(Provided records)
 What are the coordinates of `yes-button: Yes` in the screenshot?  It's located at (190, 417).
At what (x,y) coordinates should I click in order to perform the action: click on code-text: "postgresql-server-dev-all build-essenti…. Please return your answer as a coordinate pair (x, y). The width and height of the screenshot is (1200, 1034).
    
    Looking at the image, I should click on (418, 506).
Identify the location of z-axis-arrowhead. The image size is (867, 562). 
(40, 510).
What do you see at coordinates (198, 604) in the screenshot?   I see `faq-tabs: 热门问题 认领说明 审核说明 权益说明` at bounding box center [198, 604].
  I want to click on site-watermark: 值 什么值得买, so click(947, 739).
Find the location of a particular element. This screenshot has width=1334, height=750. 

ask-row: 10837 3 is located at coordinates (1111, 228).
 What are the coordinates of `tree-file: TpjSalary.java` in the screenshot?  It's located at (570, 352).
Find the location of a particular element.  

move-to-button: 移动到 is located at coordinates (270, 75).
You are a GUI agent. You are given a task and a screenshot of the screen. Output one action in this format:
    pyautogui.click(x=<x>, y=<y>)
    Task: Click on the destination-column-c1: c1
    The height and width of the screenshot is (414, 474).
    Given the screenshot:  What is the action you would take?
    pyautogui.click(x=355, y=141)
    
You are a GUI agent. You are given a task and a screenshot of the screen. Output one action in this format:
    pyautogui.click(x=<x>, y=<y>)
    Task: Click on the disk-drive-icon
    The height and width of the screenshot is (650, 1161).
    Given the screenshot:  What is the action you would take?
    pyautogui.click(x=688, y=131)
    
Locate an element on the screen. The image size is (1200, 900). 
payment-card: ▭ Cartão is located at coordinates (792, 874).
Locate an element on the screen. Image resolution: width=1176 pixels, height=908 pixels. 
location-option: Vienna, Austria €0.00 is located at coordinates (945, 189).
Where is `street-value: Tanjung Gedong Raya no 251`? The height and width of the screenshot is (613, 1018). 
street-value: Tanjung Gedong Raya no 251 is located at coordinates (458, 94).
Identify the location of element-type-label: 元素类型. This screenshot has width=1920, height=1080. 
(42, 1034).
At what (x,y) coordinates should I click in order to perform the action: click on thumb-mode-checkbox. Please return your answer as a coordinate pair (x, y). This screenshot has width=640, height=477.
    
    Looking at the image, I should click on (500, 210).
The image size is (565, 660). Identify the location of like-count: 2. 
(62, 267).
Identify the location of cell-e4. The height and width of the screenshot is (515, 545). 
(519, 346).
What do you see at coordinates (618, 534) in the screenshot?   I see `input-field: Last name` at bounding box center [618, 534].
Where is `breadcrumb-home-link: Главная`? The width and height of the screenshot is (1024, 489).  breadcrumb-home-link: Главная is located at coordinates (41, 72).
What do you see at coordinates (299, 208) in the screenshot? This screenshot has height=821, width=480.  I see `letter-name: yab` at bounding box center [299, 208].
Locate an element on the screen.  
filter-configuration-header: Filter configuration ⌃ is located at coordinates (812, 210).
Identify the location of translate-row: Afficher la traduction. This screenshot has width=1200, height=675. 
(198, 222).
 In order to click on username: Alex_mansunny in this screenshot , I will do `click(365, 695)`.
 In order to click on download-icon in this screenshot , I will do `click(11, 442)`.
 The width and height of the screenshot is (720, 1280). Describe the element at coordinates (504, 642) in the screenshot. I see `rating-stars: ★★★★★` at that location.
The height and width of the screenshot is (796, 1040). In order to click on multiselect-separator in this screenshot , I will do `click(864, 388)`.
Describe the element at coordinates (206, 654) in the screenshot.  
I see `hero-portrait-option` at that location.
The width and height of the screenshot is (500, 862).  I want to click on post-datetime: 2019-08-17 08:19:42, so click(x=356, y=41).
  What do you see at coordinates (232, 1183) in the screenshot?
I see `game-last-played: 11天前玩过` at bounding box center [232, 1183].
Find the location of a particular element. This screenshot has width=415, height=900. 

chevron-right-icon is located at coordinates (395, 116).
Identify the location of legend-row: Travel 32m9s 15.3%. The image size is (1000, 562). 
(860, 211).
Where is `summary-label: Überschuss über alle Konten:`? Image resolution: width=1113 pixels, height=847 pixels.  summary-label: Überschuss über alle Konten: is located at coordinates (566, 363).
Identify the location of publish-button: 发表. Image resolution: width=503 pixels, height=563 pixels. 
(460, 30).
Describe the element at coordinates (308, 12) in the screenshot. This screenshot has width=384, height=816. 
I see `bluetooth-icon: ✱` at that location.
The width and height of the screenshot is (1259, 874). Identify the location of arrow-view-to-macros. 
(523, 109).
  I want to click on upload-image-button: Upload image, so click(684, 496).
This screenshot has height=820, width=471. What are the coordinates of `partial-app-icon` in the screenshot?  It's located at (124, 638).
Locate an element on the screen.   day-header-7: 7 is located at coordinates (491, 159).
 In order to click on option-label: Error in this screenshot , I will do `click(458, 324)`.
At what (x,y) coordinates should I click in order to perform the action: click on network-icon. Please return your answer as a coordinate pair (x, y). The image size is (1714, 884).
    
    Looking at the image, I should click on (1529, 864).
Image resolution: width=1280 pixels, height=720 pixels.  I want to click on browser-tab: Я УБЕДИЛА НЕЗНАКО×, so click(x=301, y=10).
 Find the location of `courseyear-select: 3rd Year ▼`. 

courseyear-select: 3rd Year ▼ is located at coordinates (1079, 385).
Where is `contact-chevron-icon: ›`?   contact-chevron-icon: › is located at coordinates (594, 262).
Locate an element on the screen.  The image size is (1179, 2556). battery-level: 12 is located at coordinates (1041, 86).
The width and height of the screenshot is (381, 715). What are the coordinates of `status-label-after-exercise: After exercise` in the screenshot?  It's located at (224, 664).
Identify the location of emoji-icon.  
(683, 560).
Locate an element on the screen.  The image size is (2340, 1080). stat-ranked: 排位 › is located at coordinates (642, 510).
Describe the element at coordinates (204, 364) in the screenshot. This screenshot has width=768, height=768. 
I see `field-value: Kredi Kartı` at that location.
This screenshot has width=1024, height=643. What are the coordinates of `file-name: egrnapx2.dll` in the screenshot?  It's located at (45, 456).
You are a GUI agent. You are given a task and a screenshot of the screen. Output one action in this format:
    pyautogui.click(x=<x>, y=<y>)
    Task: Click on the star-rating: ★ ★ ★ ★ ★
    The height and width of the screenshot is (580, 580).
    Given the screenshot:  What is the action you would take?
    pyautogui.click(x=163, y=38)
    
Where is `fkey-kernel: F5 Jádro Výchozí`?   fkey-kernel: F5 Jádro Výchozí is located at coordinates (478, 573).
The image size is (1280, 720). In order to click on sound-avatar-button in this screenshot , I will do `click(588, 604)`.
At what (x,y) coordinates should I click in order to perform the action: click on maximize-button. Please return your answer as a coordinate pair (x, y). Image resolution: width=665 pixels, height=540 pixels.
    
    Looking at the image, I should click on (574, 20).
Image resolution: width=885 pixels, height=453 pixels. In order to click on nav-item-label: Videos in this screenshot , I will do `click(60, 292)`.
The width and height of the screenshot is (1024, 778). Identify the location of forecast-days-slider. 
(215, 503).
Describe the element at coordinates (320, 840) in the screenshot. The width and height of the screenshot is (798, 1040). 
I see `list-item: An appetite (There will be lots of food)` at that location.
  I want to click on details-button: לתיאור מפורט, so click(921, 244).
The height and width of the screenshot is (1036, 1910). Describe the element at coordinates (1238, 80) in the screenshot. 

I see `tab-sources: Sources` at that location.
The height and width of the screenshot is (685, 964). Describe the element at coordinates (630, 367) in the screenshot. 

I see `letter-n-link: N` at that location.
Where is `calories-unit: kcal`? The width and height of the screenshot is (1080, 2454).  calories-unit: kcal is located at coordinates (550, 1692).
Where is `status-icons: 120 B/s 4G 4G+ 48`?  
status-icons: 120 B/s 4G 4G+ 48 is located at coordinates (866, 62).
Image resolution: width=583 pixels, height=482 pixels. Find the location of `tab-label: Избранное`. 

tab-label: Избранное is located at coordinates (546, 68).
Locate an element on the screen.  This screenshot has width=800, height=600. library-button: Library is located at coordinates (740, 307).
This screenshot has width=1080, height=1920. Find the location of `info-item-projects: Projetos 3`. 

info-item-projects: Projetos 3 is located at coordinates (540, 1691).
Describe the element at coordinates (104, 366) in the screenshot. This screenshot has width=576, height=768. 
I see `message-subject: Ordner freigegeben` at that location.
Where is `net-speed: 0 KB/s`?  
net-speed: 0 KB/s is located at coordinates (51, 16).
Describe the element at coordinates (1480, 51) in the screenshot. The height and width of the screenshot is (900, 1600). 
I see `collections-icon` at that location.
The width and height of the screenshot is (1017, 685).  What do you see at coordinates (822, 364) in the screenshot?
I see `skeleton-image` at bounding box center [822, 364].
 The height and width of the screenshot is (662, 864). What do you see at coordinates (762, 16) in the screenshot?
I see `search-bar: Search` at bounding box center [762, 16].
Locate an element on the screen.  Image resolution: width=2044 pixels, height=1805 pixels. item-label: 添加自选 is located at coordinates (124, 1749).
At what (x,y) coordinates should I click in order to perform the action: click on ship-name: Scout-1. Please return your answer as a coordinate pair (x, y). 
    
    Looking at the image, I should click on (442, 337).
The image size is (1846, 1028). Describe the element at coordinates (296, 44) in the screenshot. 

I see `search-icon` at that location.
(End Provided records)
## What is needed
Copy out verbatim the items from the line containing "The height and width of the screenshot is (685, 964)." up to and including the line containing "status-icons: 120 B/s 4G 4G+ 48 is".

## Response below
The height and width of the screenshot is (685, 964). Describe the element at coordinates (630, 367) in the screenshot. 

I see `letter-n-link: N` at that location.
Where is `calories-unit: kcal`? The width and height of the screenshot is (1080, 2454).  calories-unit: kcal is located at coordinates (550, 1692).
Where is `status-icons: 120 B/s 4G 4G+ 48`?  
status-icons: 120 B/s 4G 4G+ 48 is located at coordinates (866, 62).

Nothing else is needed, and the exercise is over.